Sam's palm still cupped the salt shaker. It had gotten him free of the ghosts holding him back, but he knew it wouldn't work against Dorthea. She wasn't a ghost. He didn't know anything that could reach beyond the dimension she was part of and kill her.
It really wasn't fair that she could reach through and kill them. Except for trapping her within the boundaries of the large pentagram, the psychic kid's binding spell was worthless.
Sam stood halfway out of one of the rooms, holding onto the doorjamb. He couldn't control the tremors coursing through his body, was barely managing to stay upright.
His dad sat up against the wall, nearly his entire body encircled with painted vines that seemed to have crawled right off of the wallpaper. His father bucked, screaming behind paper vines.
Dean was on the floor, the witch kneeling over him, the sharp point of her knife grazing his brother's stomach. She was going to stab Dean!
Without thinking, Sam stepped away from the doorway.
Straining with rage and fear, John snapped the vine on one of his wrists free. Sam paused, hopeful. His dad could save Dean. He always took care of everything.
Smiling in triumph, Dorthea extended her hand out to Sam in invitation. "It won't hurt, I promise, darling. I won't make you suffer."
"Sammy, get out of here!" Dean screeched.
Sam drew back. He could run. The ghost kids would help him hide again.
Dorthea smoothed a hand along Dean's rib. "I only need one."
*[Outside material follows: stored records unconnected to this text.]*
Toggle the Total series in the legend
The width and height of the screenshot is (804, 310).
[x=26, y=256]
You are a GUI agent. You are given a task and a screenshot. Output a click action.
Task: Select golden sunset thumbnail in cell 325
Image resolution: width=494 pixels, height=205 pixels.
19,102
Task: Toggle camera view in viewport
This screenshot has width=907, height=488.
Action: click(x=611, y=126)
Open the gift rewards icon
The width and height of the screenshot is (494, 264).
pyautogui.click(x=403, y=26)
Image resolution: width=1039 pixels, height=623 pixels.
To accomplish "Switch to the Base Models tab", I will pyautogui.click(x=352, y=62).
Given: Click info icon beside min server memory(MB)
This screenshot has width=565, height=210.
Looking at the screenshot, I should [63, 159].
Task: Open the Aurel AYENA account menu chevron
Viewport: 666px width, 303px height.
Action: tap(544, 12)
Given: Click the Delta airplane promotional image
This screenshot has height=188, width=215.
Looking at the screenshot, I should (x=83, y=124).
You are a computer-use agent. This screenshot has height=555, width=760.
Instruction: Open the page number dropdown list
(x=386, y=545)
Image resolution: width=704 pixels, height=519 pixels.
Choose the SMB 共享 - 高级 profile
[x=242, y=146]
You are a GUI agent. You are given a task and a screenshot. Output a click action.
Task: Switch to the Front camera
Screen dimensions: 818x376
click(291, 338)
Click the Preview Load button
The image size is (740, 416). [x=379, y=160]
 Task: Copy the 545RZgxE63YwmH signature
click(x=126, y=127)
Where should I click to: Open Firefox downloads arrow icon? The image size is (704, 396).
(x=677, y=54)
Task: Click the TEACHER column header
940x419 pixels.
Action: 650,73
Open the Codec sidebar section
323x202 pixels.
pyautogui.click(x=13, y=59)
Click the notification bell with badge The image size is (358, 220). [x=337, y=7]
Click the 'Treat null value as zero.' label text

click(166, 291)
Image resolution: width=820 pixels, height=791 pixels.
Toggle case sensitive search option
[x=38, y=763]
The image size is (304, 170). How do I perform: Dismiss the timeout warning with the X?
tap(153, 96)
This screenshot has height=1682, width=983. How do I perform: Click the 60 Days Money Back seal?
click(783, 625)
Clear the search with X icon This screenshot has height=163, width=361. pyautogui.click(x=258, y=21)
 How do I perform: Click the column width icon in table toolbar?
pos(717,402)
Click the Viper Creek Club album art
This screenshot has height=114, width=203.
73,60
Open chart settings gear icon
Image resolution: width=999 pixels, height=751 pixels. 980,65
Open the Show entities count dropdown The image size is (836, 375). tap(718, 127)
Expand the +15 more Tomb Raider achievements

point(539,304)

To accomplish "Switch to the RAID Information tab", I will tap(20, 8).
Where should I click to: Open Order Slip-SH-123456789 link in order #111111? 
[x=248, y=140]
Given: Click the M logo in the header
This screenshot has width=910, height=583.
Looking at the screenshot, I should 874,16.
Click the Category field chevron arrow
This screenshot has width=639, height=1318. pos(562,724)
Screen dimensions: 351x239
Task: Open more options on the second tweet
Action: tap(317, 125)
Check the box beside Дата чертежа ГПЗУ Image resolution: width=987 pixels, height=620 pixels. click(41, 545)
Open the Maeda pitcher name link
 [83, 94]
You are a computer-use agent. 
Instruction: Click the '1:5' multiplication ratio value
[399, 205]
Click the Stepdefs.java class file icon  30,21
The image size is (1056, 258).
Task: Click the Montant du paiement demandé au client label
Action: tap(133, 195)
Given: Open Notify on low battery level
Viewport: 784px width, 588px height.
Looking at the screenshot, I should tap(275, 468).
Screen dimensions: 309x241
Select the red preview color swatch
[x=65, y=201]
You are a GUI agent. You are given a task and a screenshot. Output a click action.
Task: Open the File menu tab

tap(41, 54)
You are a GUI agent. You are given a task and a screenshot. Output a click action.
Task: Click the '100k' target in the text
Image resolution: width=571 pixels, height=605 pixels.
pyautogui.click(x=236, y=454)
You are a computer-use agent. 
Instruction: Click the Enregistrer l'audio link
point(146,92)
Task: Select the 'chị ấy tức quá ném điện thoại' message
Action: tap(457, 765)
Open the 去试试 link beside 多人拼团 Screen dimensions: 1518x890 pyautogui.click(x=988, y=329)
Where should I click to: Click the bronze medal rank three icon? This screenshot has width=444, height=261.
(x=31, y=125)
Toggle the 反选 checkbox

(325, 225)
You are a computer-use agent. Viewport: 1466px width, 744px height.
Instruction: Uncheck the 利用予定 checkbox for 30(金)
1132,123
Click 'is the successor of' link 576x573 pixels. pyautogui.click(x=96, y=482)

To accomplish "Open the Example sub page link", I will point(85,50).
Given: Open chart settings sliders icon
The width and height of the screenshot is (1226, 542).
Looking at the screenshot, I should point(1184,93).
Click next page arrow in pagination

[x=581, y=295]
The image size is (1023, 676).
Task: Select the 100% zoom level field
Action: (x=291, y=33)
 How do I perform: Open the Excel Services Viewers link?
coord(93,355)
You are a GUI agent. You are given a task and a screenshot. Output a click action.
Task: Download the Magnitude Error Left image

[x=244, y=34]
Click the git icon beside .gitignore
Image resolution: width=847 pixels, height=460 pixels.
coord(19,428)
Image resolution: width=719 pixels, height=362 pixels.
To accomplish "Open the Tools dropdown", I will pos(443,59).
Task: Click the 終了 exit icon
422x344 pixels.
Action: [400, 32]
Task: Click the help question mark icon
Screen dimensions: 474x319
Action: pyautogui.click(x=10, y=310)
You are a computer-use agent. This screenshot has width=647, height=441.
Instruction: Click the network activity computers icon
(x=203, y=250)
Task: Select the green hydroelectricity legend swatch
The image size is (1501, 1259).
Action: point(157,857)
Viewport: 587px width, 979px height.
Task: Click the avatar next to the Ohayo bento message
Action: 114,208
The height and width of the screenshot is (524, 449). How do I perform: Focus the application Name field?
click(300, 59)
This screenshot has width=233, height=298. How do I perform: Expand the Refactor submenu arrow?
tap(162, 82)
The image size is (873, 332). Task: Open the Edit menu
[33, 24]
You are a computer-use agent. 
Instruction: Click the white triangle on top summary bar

Dean latched onto her other wrist, and started forcing the blade back down. "Then you kill me! You kill me!"
The air seemed to suck right out of the room, a breath frozen in time. Sam's heart wrenched so tight in his chest he thought it might splinter in two. Maybe it did.
"Nooooo!" Sam stepped fully into the hallway. The blood coating Dean's chest made him want to vomit.
It all came down to blood.
Unable to steal what is freely sacrificed.
The psychic boy used his own blood to weave a spell and bind the woman to the in-between.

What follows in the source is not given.